Em seu último relatório a respeito das maiores causas de mortalidade e morbidez no mundo, a Organização Mundial de Saúde (OMS) colocou o alcoolismo, bem como suas consequências diretas ou indiretas, na terceira posição de gravidade. Superando-o, estão apenas as doenças cardiovasculares e o câncer.
Ocorrida no Hospital-Escola São Francisco de Assis (HESFA – UFRJ), a série de palestras da Semana França-Brasil de Alcoologia, que acontece entre os dias 3 e 6 de novembro, é um apelo para um problema que vem se mostrando cada vez mais abrangente. Conta com a participação de diversos especialistas de áreas relacionadas com o tema, inclusive estrangeiros. A professora Claudine Gillet, da Universidade de Nancy, na França, contribuiu para o debate ao repartir o que foi e ainda vem sendo aprendido com a experiência no país. A França, cuja indústria do vinho é fortíssima, implementa hoje um importante programa no combate ao alcoolismo. O evento foi videoconferenciado e com participação inteiramente gratuita.
A importância de saber lidar com a questão, sem com isso cair na demonização ou na mera censura, aparece como um dos grandes motes neste início de século. No entanto, trata-se não apenas de uma responsabilidade de saúde pública, mas também dos diversos outros setores. A família, o trabalho, o trânsito, a educação, a segurança pública, todos devem estar integrados para repensar as maneiras como a questão do álcool deve ser administrada.
Um dos defensores dessa ideia foi o professor José Mauro Braz de Lima, diretor-geral do HESFA e coordenador-geral do Centro de Ensino, Pesquisa e Referência de Alcoologia e Adictologia (Cepral). Diz ele que o Brasil está entre os campeões do consumo de bebidas alcoólicas e que um dos maiores desafios a serem enfrentados é a relação de leviandade com que algumas delas são tratadas, mais especificamente a cerveja. Aparentemente, muitos jovens e mesmo adultos tendem a vê-la como não-alcoólica, o que é reiterado pelas autoridades públicas.

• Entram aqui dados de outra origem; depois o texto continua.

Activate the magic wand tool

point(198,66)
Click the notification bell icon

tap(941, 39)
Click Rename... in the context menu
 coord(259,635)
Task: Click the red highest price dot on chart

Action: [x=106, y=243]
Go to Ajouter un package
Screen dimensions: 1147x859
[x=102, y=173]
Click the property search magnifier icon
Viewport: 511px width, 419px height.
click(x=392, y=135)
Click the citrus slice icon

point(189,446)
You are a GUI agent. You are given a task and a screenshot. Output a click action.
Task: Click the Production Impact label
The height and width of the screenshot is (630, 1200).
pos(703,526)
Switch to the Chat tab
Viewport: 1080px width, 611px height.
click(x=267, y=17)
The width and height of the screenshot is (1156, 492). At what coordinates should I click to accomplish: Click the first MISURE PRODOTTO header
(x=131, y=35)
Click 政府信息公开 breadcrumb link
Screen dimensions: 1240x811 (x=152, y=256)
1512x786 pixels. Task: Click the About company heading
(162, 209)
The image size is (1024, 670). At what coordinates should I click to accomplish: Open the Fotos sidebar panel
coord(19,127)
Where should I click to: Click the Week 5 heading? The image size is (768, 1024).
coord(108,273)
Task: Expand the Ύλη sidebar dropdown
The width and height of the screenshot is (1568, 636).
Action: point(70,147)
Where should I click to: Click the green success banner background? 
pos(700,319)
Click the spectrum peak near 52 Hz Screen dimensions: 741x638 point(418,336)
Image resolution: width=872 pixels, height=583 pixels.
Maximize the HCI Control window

“Quando se proíbe propaganda de bebidas alcoólicas, a cerveja não está incluída neste grupo”, diz. Por ser considerada menos embriagante, ela acaba sendo consumida em excesso, o que faz com que provoque tantos danos – físicos, morais ou patrimoniais – quanto aquelas consideradas mais “fortes”. “Não existe bebida fraca. A questão é a dose-padrão”, explica. A professora Claudine Gillet aponta, ainda, para o fato de existir uma preferência por ações que combatam o tabaco e as drogas ilícitas, em detrimento do álcool.
Recentemente, o alcoolismo vem sendo tratado de modo mais incisivo, entretanto. Até poucas décadas atrás, apenas o alcoolismo crônico era visado pelas autoridades de saúde. Hoje haveria maior abrangência para se tratar do problema, uma vez que ele não seria mais visto apenas como patologia, mas também como um problema que abrange a integridade biológica, psíquica e social, inclusive a econômica. O perfil do consumidor mostra que 10% deles estão no estágio da dependência, enquanto 20% abusam de seu uso. São estágios diferentes que devem, por isso mesmo, receber acompanhamento diferenciado.
Os palestrantes, no entanto, propuseram uma visão realista com relação ao tema. “Não podemos ser ingênuos”, diz José Mauro Lima. “Existe muito dinheiro circulando (em decorrência da venda de álcool)”. A indústria, de fato, gera empregos, além de movimentar a economia do país. Por isso, a proposta que ficou é de uma nova relação com a bebida – sendo vista como parte integrante cultural e econômica –, sem esquecer ou fazer vista grossa para os seus malefícios.
Uma citação de Baudelaire, feita durante o evento, parece resumir qual é o grande objetivo. Para o filósofo, é necessário estar sempre embriagado. “Mas de quê? De vinho, de poesia ou de virtude, a gosto. Mas embriague-se.” No final das contas, a maior mensagem é a de que cada vez menos pessoas precisem, de fato, se embriagar para se sentirem embriagadas.